The Royals traded Benintendi for three Single-A pitchers (T.J. Sikkema, Beck Way and Chandler Champlain), all 22 years or older with very similar pitch mixes. The Yankees had seven pitching prospects ahead of Sikkema in their top-30 rankings, nine ahead of Way, and Champlain wasn't even ranked. In short, the Yankees got to keep at least seven different pitchers more likely to have success in the league than the Royals' new arms in return for a top-five trade asset in baseball.

In 2015, the Royals swung two huge trades to upgrade their team for a World Series push and gave up two levels of prospects in the process.

When they traded for Johnny Cueto from the Cincinnati Reds, Kansas City shipped off Brandon Finnegan, John Lamb and Cody Reed. Finnegan may have been a top-five prospect, but it was because of what he did in the 2014 postseason and not because of the 7.07 ERA he was sporting in Omaha. The Reds gave up their ace for absolutely nothing, and that failure of a trade set them back an extra five years.

Meanwhile, the Oakland Athletics (for veteran utility man Ben Zobrist) managed to pull down Sean Manaea, the Royals' second-ranked prospect in 2015 who was actually having success in the minors. Why could Oakland demand that Kansas City give up its second-ranked prospect for a rental in Zobrist? Because the Royals' only option at second base was Omar Infante, who fans tried to vote to the All-Star Game as a practical joke. If the A's could get the Royals' top pitching prospect for a veteran rental, why couldn't the Royals get the same from the Yankees?

One of those teams was aggressive in their demands and managed to get a far better prospect than the team that was just willing to take on more bulk in the hopes that one of the prospects works out.
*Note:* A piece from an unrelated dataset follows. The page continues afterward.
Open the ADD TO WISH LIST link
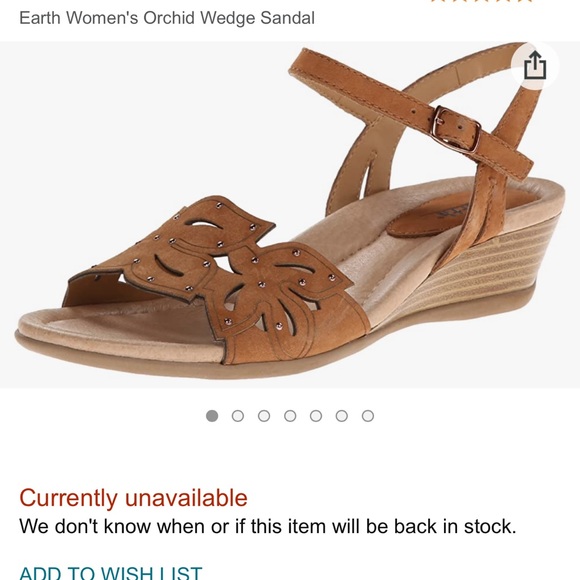Viewport: 580px width, 580px height. click(x=111, y=573)
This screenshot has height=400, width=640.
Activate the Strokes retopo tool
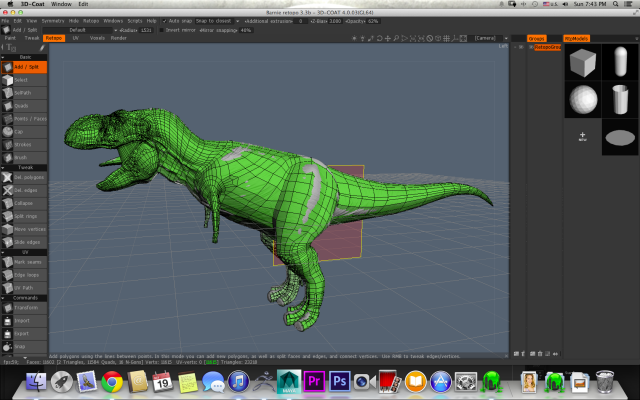(22, 144)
The Royals needed as close to a guaranteed starter next season as possible and instead, they got three arms who maybe will crack the bullpen next season in September when the team is 20-plus games out of first place in the American League Central.

The only real weakness the Yankees had in their lineup was their outfield depth, relying on Aaron Hicks and Joey Gallo to fill that third spot. The Royals could've gotten a top-10 prospect and should've asked for a top-five prospect but instead, they pulled the pin a week early so they could get three low-level pitchers with limited upside. This type of botch job really makes you wonder how they flipped a compensation pick in the 2022 MLB Draft to the Atlanta Braves in exchange for their top-ranked prospect.

Even if you like Sikkema, who went to college at the University of Missouri and is having an excellent season, you still can't deny that better left-hand pitching prospects were on the table. Ken Waldichuk is having as good of a season as Sikkema, only in Triple-A instead of Single-A, and Brock Selvidge is as good of a prospect as Sikkema and is five years younger.

The Yankees got an All-Star, and it didn't even cost them a top-15 prospect. Now that the dust has settled, this trade feels like the Royals were absolutely terrified that Juan Soto and or Shohei Ohtani was going to be traded before Benintendi and as a result, KC wouldn't get anything for him so they rushed to get a deal done for mediocre prospects.